Excisional wounds of skin exhibit both regenerative and fibrotic responses to injury. The dermis repairs by scar formation, but within this context the epidermis and vasculature regenerate, although the epidermis may lack structures such as hair follicles and sebaceous and sweat glands. Repair of an excisional wound can be divided into three tightly integrated and overlapping phases: hemostasis, inflammation, and structural repair. During hemostasis, one set of serum factors causes adhesion of platelets to injured blood vessel walls, sealing them off, while another set induces formation of a fibrin clot that forms a provisional matrix for the migration of immune cells, epidermal cells, and fibro-blasts into the wound. The phase of inflammation is initiated by factors in the fibrin clot, as well as PDGF and TGF-P from degranulating platelets, that attract neutrophils, monocytes and T-cells. The neutrophils and macrophages kill bacteria, degrade collagen, and debride the wound. Neutrophils die by apoptosis within a few hours after entering the wound and are removed by macrophage phagocytosis. The macrophages stay longer and initiate the phase of structural repair. Re-epithelialization begins and PDGF and TGF-P secreted by the macrophages promotes fibroblast proliferation and migration into the fibrin matrix to form granulation tissue. In mammals with loose skins, myofibroblasts appear at the edges of the wound in the early phase of structural repair and contract the skin. Granulation tissue is at first hypervascularized and hyperinnervated by the regeneration of capillaries and nerves, but these later regress. The fibroblasts of the granulation tissue are stimulated to secrete ECM by PDGF and TGF-P that replaces the fibrin clot, which is degraded. In the final stages of structural repair, the number of fibro-blasts is reduced by apoptosis and the organization of the ECM is modified. The number of elastin fibers is reduced and collagen I fibers are broken down by MMPs and cross-linked into thick bundles parallel to the skin surface by lysyl oxidase. These dense, relatively acellular bundles of collagen fibers constitute the visible scar.
Fetal mammalian skin does not scar after wounding and regenerates perfectly until late in gestation, when the response shifts to the adult scarring pattern. The fibroblasts of the fetal wound synthesize the same collagens as fibroblasts in adult wounds, but lay down the normal architecture of the ECM. This regenerative response is associated with several differences between fetal and adult skin. Fetal skin has a higher ratio of type III to type I collagen than does adult skin, sulfated PG synthesis does not accompany collagen synthesis in fetal wounds, and fetal wound fibroblasts synthesize higher levels of HA and its receptor. This in turn is associated with a minimal inflammatory response in fetal wounds. Platelets, neutrophils, and macrophages are present in very low numbers if at all, and the adult levels of the growth factors and cytokines produced by these cells are correspondingly lower, with the exception of TGF-P3, which is higher in fetal wounds. Adding adult levels of growth factors (TGF-P1 and 2) and cytokines to fetal wounds induces their scarring, whereas reducing the levels of these molecules in, or adding TGF-P3 to, adult wounds reduces scarring. These data suggest that it is possible, by manipulating the wound environment, to confer regenerative capacity on the adult dermis after excisional wounding. This notion is backed up by studies on tattooing, which injures a large area of tissue with thousands of small wounds that do not evoke an inflammatory response, and on neonatal PU.1 null mice, which lack macrophages and neutrophils. These mice repair skin wounds by regeneration, not scarring, suggesting that they fail to undergo the transition from the fetal to the adult wound healing response.

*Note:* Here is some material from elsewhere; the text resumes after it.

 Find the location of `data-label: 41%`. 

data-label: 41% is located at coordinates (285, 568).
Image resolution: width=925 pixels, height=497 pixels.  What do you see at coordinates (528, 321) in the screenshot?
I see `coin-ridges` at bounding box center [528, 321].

Microarray analysis of wounded versus unwounded skin is now being used in an attempt to identify all the molecular elements that are upregulated and downreg-ulated during wound repair by fibrosis. These analyses have shown that genes that are up-regulated early in wound repair are primarily genes involved in signal transduction pathways. Such comparisons could also be made between the wounded skin of wild-type and PU.1 neonatal mice, or the wounded skins of fetal and adult wild-type mice to identify what differences in gene activity characterize regenerating vs scarring skin. Coupled with bioinformatics and systems biology approaches, these data will be invaluable in providing a complete molecular description of scarring vs regenerative pathways in wounded skin.